→ **Objective**:
Copy the stretch from the line containing "Select the First name option" through the end of the material, replacing "option" with "entry" and leaving everything else unchanged. Leave the pictures out.
-- BEGIN --
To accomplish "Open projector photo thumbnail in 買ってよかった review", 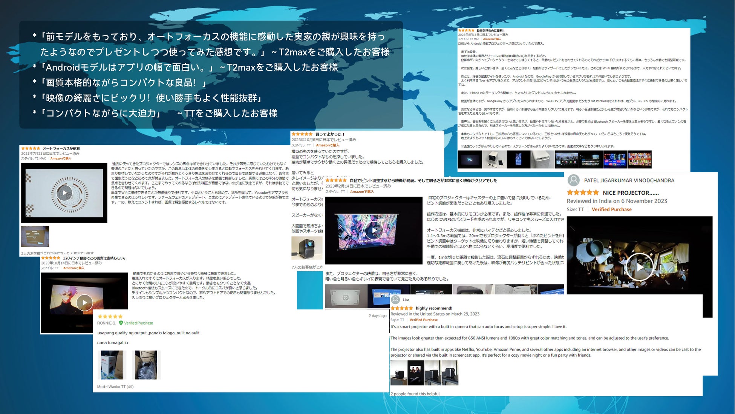I will [307, 248].
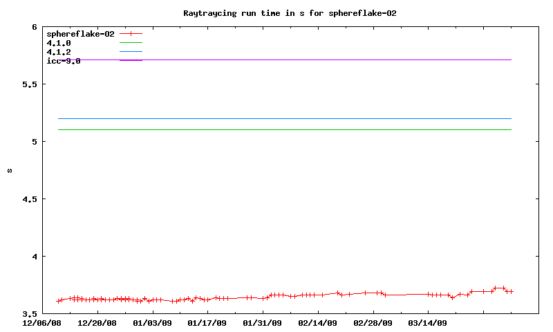Click the 4.1.2 legend label
This screenshot has width=553, height=332.
click(59, 52)

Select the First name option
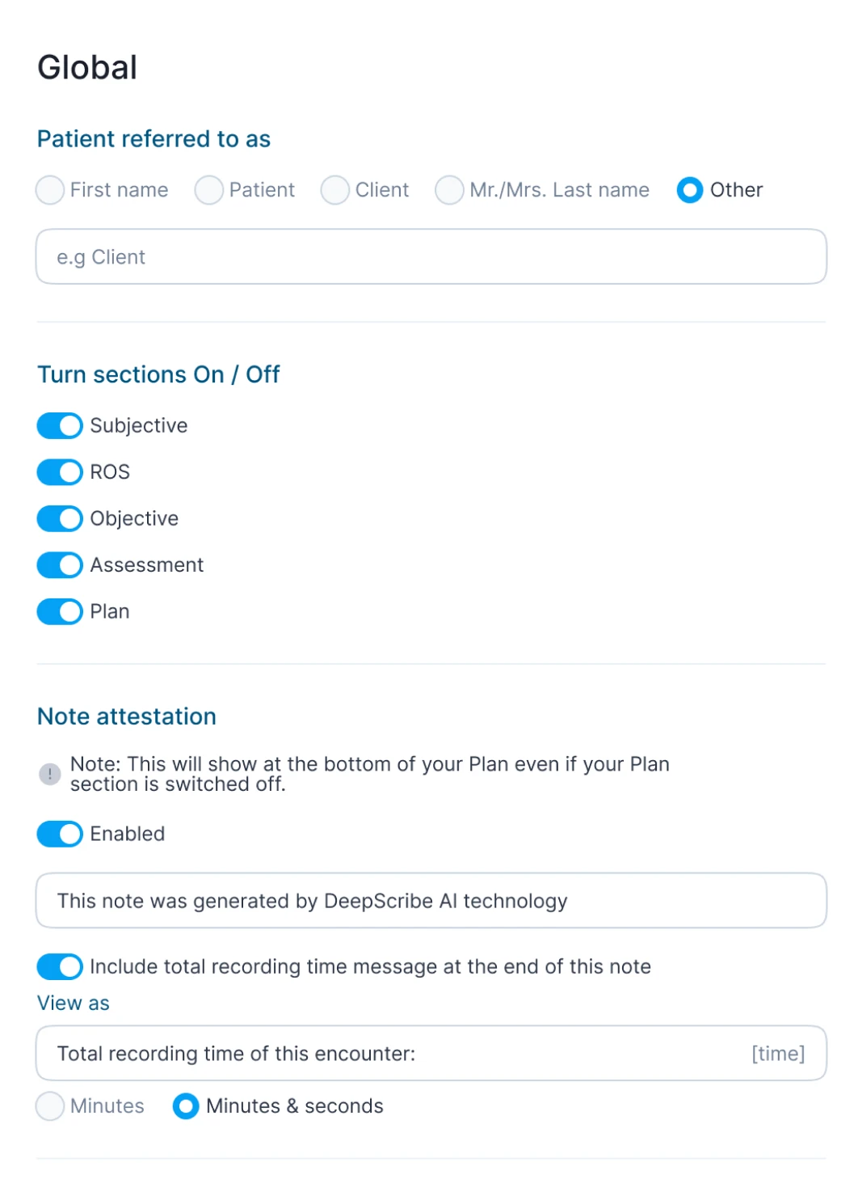49,190

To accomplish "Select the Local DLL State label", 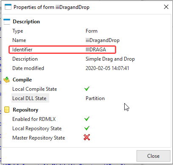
-- END --
→ **Finished exercise**:
Select the First name entry
49,190

To accomplish "Select the Local DLL State label", 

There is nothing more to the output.